Se c'è una cosa assurda che si sta verificando sulla questione del coronavirus è quella quasi schizofrenia che sta caratterizzando le varie ordinanze. Chiusi i teatri, ma non chiudi i centri commerciali. C'è chi chiude le scuole e chi solo sospende le attività didattiche, chi vieta spettacoli e mercati, ma ristoranti e bar sono aperti, oppure sono aperti fino ad una certa ora. E l'elenco può continuare. Dicono di non creare panico, quando diversi media da giorni e giorni volendo o non volendo non stanno facendo che contribuire a fomentarlo. Per non parlare degli sciacalli politici. Fino al giorno prima fai svolgere certi eventi, dal giorno dopo decidi di non farli più svolgere. Regione che vai, divieti che troverai. L'emergenza dovrebbe essere nazionale, non regionale. E così dovrebbe valere per il calcio.

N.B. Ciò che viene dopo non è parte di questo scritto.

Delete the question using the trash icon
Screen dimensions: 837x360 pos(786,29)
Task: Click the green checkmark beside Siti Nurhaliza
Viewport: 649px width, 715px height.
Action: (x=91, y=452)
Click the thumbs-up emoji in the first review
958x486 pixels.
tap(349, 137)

Potenzialmente tutta l'Italia potrebbe avere dei casi. E' un paese ad alta mobilità, da nord a sud, da est ad ovest. Dovrebbero chiudere tutti gli stadi e far svolgere le partite a porte chiuse in tutta Italia. 

Ma così non è. Solo in alcuni casi accade. Ciò è giusto, non giusto? E se un tifoso viene dalla regione dove ci sono casi infetti per andarsi a vedere una partita di calcio a Napoli? A Cagliari? Per fare un esempio?

O in qualsiasi altra regione?

Nessuna regione può dirsi al sicuro e se si tratta di misure preventive, tutti gli stadi andrebbero chiusi, e non solo gli stadi.

Ma così non è. Perchè ci si muove sempre all'italiana, ognuno fa quello che c....vuole verrebbe da dire e come vuole. Come sempre.